A high-tech gravity mission such as GOCE required that the satellite and the system of sensor and control elements formed one ‘gravity-measuring device’.

In other words, in contrast to most remote-sensing missions, there was virtually no division between the satellite and its instruments.

GOCE’s main instrument was the Electrostatic Gravity Gradiometer (EGG), a set of six 3-axis accelerometers mounted in a diamond configuration in an ultra-stable structure.

Each accelerometer pair formed a ‘gradiometer arm’ 50 cm long, with the difference in gravitational pull measured between the two ends. Three arms were mounted orthogonally: along-track, cross-track and vertically.

The gradiometer was 100 times more sensitive than any sensor of the same type previously flown in space.

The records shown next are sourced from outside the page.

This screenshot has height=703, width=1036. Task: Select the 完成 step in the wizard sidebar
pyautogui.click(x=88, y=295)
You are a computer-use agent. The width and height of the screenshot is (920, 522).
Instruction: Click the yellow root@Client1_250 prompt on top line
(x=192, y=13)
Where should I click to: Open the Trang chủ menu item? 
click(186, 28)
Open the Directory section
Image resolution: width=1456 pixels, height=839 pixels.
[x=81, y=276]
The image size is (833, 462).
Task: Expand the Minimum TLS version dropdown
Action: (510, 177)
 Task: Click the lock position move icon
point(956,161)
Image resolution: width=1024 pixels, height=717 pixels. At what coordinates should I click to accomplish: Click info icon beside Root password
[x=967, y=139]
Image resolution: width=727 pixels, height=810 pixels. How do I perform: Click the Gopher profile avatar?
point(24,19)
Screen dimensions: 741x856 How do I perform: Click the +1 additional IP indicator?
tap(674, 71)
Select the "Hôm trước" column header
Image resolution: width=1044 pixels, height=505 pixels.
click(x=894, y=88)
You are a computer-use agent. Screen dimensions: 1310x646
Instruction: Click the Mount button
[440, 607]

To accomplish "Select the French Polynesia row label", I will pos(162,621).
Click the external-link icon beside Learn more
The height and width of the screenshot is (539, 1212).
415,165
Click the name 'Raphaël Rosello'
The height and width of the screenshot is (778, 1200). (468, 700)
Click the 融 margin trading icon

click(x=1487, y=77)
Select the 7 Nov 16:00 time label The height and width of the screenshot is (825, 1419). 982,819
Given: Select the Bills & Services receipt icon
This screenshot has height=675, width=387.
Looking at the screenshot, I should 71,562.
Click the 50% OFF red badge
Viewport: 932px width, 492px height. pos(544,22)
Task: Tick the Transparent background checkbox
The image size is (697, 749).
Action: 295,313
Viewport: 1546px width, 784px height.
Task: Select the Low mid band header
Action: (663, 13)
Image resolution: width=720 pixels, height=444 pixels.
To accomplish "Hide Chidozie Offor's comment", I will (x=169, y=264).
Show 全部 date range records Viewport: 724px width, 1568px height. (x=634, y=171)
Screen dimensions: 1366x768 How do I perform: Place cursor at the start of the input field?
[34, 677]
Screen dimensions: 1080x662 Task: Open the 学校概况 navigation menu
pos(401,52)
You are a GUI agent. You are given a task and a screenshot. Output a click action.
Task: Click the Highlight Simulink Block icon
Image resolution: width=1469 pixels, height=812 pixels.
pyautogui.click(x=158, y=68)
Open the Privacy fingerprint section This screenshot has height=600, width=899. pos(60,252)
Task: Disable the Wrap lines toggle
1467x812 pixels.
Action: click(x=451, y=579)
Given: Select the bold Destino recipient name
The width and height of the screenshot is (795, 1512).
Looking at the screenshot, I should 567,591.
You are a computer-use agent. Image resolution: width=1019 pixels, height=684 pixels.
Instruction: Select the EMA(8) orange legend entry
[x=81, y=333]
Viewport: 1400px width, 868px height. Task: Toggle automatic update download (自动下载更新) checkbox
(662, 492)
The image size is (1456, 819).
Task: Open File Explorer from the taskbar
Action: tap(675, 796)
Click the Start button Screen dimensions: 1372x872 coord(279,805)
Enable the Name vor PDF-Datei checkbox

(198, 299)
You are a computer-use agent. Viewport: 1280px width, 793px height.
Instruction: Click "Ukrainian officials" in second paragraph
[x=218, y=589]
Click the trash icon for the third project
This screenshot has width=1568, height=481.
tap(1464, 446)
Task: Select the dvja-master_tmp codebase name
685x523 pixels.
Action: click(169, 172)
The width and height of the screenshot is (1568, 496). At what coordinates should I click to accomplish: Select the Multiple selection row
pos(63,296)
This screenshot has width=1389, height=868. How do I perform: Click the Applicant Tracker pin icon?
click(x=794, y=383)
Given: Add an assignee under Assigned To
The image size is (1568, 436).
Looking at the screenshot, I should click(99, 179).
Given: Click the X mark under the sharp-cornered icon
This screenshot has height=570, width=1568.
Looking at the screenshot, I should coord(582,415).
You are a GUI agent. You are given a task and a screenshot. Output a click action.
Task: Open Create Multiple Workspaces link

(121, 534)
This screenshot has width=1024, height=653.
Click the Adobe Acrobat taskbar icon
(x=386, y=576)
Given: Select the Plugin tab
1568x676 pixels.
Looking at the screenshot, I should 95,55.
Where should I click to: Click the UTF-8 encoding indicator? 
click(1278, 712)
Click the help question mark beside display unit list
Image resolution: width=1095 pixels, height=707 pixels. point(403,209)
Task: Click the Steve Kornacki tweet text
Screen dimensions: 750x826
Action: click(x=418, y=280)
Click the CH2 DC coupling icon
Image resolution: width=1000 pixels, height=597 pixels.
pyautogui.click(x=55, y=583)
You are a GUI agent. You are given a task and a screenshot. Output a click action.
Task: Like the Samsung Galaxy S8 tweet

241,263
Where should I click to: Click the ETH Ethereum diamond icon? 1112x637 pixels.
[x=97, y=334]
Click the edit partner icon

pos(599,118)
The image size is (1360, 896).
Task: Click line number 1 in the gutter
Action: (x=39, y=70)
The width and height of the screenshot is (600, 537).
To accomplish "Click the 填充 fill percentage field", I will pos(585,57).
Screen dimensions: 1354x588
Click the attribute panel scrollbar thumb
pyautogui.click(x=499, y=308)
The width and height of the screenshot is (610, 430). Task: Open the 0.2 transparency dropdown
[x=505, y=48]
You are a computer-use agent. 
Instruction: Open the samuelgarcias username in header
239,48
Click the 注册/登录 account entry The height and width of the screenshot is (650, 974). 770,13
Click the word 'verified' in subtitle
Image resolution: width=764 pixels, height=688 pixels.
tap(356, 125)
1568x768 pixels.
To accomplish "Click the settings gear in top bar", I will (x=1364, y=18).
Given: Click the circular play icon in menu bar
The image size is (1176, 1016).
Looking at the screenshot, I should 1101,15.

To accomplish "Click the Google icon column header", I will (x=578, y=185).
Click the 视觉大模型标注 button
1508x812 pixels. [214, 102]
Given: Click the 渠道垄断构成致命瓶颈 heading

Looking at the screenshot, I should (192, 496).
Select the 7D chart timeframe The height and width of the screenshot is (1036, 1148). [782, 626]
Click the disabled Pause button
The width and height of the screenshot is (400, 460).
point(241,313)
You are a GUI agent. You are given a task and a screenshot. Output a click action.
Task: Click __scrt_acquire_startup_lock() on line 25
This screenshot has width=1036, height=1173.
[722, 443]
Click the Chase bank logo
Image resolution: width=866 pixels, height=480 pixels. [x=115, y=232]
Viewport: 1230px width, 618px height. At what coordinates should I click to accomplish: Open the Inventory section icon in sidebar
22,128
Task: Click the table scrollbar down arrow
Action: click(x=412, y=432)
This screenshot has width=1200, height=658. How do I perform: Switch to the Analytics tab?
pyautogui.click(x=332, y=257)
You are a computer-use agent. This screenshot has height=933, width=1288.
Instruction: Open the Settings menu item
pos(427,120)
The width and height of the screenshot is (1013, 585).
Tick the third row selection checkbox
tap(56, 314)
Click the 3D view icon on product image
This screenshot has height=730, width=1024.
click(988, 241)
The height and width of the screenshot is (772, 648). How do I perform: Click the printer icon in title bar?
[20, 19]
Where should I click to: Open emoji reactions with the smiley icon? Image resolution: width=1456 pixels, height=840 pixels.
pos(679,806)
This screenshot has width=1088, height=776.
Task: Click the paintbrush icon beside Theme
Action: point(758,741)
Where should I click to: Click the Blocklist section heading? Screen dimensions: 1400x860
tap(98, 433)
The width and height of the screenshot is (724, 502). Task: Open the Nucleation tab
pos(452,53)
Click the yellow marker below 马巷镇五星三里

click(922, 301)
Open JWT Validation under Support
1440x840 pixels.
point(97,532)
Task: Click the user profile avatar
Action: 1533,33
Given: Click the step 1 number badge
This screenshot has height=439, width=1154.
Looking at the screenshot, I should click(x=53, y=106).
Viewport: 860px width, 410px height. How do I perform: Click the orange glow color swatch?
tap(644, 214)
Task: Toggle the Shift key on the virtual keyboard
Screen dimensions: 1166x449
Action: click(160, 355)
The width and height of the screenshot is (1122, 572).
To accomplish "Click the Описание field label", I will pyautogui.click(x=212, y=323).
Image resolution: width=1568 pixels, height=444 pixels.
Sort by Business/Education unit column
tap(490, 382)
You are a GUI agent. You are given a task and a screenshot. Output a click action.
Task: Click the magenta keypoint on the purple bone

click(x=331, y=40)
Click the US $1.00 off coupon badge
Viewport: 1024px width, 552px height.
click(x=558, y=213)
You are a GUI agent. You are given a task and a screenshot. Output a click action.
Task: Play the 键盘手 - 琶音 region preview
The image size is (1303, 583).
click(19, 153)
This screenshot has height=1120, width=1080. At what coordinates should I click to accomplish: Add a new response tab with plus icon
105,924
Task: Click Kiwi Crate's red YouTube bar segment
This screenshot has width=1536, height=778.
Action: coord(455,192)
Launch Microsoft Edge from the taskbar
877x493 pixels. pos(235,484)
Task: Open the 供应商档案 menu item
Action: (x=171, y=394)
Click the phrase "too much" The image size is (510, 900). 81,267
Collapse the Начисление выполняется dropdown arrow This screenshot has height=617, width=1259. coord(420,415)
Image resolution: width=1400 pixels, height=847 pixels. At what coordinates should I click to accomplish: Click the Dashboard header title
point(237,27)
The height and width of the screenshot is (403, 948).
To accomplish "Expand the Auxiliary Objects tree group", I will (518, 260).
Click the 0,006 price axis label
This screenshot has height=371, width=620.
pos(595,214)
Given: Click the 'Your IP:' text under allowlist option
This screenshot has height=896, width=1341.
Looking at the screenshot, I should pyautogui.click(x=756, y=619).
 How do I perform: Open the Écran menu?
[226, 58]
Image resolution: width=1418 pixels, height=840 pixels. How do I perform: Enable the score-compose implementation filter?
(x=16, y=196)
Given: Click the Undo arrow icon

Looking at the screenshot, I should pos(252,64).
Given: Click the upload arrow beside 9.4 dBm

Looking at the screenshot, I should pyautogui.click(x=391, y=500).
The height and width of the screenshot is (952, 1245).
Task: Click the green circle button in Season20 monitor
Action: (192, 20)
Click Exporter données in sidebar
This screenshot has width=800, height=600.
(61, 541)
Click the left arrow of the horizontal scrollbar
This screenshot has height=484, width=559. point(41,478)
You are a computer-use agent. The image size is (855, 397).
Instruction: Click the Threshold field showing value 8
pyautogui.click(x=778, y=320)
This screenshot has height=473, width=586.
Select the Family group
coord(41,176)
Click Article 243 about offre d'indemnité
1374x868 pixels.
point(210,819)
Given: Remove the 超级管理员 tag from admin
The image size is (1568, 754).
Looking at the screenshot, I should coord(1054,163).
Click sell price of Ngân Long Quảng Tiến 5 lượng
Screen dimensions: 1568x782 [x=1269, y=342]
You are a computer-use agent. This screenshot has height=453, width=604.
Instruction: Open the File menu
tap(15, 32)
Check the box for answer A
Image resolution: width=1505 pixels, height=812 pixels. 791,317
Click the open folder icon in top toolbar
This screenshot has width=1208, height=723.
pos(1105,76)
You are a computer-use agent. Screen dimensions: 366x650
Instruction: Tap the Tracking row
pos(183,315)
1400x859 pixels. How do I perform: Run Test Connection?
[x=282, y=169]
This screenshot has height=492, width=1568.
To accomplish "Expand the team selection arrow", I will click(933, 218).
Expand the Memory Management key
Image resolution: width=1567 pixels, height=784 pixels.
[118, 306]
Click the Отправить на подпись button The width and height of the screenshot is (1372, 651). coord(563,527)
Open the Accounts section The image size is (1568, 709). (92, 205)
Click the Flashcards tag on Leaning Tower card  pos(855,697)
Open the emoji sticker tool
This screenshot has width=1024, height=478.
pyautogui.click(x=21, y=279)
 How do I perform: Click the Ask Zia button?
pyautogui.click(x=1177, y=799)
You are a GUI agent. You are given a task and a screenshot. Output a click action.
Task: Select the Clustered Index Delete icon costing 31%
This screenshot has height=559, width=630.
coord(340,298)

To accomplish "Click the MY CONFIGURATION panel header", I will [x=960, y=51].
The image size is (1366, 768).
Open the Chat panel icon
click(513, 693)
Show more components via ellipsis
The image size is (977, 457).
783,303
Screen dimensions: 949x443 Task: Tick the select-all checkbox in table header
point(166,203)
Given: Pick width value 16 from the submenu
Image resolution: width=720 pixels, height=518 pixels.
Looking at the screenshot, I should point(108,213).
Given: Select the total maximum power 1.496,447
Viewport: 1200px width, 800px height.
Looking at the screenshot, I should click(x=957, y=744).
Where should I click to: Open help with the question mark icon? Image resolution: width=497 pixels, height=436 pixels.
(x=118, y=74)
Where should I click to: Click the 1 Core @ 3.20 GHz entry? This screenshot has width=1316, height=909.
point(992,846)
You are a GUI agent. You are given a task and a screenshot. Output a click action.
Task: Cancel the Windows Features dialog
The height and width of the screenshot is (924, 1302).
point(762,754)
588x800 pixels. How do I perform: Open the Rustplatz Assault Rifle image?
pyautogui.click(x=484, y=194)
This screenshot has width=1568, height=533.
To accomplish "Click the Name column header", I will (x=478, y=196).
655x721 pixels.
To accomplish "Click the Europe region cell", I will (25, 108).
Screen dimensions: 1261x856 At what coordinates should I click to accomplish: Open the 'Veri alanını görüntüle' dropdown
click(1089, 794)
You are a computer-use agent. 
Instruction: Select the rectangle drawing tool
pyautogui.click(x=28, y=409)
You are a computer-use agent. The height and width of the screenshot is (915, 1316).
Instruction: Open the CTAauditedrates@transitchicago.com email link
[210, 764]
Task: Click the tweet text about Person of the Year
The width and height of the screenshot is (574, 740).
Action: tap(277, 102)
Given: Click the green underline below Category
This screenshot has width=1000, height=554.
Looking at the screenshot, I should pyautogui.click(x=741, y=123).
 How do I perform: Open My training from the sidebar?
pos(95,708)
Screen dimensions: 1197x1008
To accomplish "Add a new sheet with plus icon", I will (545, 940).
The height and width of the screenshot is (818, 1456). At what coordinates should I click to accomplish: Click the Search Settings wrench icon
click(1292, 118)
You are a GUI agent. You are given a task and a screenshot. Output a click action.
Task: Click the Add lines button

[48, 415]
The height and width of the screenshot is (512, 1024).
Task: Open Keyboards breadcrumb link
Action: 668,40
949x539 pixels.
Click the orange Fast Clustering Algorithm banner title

The gradiometer measured gravity gradients in all directions. It was specifically designed for the stationary gravity field – measuring the geoid and gravity anomalies with high accuracy and high spatial resolution.

GPS tracking
GPS tracking

An onboard GPS receiver used as a Satellite-to-Satellite Tracking Instrument (SSTI) supplemented the gradiometer measurements. It consisted of an advanced dual-frequency, 12-channel GPS receiver and an L-band antenna. The SSTI receiver was capable of acquiring signals simultaneously broadcast from up to 12 satellites in the GPS constellation.

The SSTI delivered, at 1Hz, pseudo-range and carrier-phase measurements on both GPS frequencies, as well as a realtime orbit navigation solution.

The advanced drag compensation and attitude-control system was a key feature required to keep the accelerometer sensor heads in near 'free fall motion' and to maintain the orbit altitude at about 250 km. The system was based on ion-propulsion technology. The electric ion propulsion system comprised two thruster units (one as backup) mounted at the back of the satellite.

Counteracting drag
Counteracting drag

The thrusters could be throttled between 1 and 20 millinewtons (mN),  set automatically, depending on the actual realtime drag the satellite experienced in orbit.

A particular feature of the GOCE system design was that the drag-free and attitude-control system used the scientific payload as a sensor.

GOCE also had a Laser Retroreflector to allow its precise orbit to be tracked by a global network of ground stations through the Satellite Laser Ranging Service. This provided accurate positioning for orbit determination and data products.